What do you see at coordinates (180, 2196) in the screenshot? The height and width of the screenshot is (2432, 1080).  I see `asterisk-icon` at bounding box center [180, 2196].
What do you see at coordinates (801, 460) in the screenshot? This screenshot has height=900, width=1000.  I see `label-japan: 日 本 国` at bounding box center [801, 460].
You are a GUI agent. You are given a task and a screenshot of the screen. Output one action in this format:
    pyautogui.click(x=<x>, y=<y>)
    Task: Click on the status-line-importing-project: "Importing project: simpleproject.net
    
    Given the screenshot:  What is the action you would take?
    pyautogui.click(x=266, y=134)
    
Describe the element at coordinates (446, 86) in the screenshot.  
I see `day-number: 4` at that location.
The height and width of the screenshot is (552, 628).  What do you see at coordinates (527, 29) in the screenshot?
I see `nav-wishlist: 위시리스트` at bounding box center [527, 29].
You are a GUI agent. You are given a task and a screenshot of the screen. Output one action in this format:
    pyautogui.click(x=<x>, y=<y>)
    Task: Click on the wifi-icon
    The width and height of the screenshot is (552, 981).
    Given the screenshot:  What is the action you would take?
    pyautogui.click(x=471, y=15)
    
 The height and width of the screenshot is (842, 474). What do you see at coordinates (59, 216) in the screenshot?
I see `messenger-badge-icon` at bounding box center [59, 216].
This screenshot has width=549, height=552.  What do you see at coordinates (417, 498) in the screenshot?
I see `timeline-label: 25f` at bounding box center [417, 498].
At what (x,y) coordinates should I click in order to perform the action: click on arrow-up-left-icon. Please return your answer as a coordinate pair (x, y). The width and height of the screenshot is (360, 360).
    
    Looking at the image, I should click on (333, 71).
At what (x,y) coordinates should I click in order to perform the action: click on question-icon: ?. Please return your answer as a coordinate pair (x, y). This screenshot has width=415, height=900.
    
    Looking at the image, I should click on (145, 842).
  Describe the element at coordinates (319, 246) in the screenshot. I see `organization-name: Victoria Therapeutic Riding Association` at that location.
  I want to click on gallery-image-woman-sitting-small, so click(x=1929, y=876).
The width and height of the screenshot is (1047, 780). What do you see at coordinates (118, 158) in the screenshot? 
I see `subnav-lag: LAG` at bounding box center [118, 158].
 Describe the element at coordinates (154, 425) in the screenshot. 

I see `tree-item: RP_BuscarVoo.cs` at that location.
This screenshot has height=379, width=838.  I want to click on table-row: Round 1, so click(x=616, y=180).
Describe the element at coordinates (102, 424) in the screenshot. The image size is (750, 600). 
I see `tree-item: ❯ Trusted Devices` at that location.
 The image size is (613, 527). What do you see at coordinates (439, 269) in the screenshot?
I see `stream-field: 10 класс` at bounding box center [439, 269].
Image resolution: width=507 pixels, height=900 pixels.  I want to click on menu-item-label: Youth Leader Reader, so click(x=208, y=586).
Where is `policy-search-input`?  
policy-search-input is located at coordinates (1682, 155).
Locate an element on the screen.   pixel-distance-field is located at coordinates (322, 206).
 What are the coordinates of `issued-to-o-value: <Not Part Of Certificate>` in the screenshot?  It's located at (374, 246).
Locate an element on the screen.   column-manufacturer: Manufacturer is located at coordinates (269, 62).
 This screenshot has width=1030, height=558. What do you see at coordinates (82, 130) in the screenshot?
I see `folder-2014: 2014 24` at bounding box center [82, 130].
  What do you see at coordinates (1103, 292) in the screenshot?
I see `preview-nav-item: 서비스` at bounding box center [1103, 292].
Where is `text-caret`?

YOUR TASK:
Copy out every line of the records, from the line containing "This screenshot has width=549, height=552." down to the line containing "Looking at the image, I should click on (333, 71).", with both of those lines included.

YOUR RESPONSE:
This screenshot has width=549, height=552.  What do you see at coordinates (417, 498) in the screenshot?
I see `timeline-label: 25f` at bounding box center [417, 498].
At what (x,y) coordinates should I click in order to perform the action: click on arrow-up-left-icon. Please return your answer as a coordinate pair (x, y). The width and height of the screenshot is (360, 360).
    
    Looking at the image, I should click on (333, 71).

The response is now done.